In a statement, the DOF said the Department of Justice filed tax evasion charges against the Corpus Christi School Inc. (CCSI), which was also found to have bought sizeable tracks of land despite having declared income that would have made the purchase impossible.

Those named in the suit were CCSI president Alfonso del Fierro Jr. and chief financial officer Mark Alfonso del Fierro. The company’s accountant Elpidio Cuay was also charged for certifying the company’s books “despite essential misstatement of facts related to his client’s corporate landholdings and the clear omission or misrepresentation of its actual taxable income,” the DOF said.

CCSI is registered as a non-stock non-profit domestic corporation primarily engaged in the business of providing elementary and secondary education, among others, with address at Tomas Saco Street, Macasandig, Cagayan De Oro City, Misamis Oriental.

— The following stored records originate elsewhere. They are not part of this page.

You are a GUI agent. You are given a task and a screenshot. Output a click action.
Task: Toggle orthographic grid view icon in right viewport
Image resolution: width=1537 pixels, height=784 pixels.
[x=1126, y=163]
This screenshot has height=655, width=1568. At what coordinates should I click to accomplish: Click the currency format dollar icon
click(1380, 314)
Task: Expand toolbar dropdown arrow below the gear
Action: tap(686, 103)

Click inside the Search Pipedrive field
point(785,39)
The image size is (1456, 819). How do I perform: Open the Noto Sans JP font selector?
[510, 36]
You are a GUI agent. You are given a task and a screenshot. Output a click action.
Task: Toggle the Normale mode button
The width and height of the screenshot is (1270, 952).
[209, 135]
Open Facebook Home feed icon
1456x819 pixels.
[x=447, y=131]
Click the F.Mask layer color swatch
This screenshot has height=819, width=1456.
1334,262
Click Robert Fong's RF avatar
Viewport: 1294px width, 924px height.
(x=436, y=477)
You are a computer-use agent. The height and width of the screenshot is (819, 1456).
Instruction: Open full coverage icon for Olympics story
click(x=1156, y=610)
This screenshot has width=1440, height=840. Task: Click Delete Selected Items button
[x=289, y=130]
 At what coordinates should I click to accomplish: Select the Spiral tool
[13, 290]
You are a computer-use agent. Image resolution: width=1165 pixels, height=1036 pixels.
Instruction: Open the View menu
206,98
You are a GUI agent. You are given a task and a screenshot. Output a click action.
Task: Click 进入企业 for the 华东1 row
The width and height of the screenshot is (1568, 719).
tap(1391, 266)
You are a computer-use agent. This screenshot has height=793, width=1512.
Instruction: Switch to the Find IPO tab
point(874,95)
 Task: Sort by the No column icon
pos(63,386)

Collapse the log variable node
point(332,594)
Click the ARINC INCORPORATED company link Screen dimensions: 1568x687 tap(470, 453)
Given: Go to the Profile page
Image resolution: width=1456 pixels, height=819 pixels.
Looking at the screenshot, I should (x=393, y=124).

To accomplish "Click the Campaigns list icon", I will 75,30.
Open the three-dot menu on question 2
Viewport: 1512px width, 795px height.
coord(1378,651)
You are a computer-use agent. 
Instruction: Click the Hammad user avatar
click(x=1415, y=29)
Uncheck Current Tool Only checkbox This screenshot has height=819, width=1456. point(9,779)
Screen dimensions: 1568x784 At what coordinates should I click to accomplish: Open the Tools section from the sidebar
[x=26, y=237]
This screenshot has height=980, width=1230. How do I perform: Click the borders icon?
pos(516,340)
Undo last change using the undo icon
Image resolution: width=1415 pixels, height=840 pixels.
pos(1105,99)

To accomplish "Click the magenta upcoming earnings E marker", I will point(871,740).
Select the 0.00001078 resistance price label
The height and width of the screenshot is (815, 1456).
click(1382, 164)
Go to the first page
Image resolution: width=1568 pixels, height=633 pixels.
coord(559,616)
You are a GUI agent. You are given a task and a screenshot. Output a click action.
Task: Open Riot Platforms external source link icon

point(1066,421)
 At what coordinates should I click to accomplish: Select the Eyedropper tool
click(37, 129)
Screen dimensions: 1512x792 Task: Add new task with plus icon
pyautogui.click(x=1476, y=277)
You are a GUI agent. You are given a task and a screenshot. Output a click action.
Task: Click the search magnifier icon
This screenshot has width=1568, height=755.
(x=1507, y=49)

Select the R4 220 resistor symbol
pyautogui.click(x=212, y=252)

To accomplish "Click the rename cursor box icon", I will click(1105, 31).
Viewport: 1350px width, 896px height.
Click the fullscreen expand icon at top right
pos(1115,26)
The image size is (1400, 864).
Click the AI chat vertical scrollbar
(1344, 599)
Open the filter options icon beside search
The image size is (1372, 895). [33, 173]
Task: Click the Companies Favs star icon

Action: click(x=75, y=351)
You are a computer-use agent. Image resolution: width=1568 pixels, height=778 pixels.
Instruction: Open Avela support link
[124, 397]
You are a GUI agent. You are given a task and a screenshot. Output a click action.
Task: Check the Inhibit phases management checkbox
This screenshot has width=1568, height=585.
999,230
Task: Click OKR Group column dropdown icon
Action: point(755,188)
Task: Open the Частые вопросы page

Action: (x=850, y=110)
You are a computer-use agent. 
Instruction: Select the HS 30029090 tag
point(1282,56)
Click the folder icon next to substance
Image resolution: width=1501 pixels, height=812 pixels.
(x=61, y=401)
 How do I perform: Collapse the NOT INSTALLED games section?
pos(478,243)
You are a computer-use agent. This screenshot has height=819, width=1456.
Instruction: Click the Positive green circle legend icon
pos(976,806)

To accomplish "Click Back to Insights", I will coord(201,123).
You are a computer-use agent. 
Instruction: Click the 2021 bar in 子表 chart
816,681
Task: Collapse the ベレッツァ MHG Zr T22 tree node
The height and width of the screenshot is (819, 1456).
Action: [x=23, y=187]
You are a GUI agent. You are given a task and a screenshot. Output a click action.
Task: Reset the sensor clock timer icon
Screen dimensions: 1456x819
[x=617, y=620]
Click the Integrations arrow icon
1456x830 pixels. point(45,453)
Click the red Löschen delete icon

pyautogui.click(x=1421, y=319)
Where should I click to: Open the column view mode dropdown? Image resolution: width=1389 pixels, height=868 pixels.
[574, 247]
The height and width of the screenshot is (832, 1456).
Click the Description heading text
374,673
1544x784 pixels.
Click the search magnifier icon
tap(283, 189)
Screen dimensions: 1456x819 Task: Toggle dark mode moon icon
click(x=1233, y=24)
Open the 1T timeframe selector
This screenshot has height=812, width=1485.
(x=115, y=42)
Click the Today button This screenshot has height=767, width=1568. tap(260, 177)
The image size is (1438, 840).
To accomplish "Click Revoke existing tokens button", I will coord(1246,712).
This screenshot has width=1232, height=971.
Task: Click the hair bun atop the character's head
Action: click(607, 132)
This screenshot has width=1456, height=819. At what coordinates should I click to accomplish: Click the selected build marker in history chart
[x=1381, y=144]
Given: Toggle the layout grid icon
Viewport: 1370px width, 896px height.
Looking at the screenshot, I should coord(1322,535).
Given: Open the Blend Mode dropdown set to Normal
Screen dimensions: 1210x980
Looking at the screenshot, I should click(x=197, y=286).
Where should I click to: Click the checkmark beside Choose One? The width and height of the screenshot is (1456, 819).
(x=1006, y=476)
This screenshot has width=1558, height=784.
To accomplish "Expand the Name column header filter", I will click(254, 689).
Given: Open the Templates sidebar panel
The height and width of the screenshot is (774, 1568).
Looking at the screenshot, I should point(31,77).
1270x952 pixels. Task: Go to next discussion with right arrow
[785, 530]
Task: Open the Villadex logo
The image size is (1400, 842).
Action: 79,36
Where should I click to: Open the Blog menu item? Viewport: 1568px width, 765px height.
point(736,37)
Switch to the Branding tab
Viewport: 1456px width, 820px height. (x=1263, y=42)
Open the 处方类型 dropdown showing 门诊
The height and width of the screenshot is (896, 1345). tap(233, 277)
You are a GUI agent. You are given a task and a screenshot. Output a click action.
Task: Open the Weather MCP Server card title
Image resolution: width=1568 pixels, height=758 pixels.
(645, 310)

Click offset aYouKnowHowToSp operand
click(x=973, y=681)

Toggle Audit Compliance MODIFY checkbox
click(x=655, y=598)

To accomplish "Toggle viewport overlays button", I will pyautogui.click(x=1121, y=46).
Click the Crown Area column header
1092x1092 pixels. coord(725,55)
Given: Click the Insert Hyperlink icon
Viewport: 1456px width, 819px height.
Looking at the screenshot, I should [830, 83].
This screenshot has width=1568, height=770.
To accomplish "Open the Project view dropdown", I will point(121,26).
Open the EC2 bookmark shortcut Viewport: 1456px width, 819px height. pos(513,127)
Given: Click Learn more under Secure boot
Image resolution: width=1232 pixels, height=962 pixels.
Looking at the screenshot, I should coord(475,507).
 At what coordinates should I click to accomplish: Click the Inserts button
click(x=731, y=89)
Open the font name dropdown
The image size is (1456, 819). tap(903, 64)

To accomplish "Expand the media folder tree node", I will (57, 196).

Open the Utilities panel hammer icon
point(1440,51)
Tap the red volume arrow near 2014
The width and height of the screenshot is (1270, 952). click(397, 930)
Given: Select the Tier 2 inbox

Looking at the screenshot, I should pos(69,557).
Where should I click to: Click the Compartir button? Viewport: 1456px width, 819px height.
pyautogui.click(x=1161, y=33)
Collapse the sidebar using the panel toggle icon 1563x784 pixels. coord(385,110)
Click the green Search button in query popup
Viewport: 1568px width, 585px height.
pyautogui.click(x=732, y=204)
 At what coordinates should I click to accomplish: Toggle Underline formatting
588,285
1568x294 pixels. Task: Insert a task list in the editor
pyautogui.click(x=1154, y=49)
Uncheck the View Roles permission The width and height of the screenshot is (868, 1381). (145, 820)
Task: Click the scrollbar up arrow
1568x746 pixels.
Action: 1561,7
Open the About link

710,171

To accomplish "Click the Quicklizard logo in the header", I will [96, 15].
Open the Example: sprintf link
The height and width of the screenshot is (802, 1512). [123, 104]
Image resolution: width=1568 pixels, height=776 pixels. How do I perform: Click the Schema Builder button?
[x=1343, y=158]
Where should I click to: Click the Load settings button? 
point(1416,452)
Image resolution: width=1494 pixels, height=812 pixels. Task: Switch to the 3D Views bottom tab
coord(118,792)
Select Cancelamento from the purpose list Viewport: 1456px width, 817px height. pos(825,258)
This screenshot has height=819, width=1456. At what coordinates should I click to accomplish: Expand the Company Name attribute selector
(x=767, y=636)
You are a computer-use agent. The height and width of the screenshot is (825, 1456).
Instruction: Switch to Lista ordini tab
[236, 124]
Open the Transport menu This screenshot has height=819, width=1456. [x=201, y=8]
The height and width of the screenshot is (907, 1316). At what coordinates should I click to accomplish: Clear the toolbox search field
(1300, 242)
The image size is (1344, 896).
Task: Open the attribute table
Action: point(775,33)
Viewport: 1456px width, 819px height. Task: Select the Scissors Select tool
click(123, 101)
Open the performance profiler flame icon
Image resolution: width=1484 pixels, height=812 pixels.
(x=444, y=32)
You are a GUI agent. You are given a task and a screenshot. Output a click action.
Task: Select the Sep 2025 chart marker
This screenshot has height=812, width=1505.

Records of investigation showed that CCSI acquired a 10,000 square-meter property in Cagayan De Oro for P23 million.

Despite this acquisition in 2010, CCSI only declared a net income of P2.175 million for the same year and a combined net income of not more than P15 million for the past several years.

None of the P33.76 million expenses stated in the 2010 ITR of CCSI referred to that land acquisition. “Neither was there an increase in the value of the Property & Equipment of CCSI for the same year,” the DOF said.

The DOF said CCSI substantially under-declared its taxable income by 64 percent, and the discrepancy between its actual assets and declared income reached P35.4 million.

The DOF said the Bureau of Internal Revenue used its Expenditure Method, which stated that if one’s expenditures exceeded the reported income for a given year and the source of the funds to make the expenditures was unexplained, such expenditures represented unreported income.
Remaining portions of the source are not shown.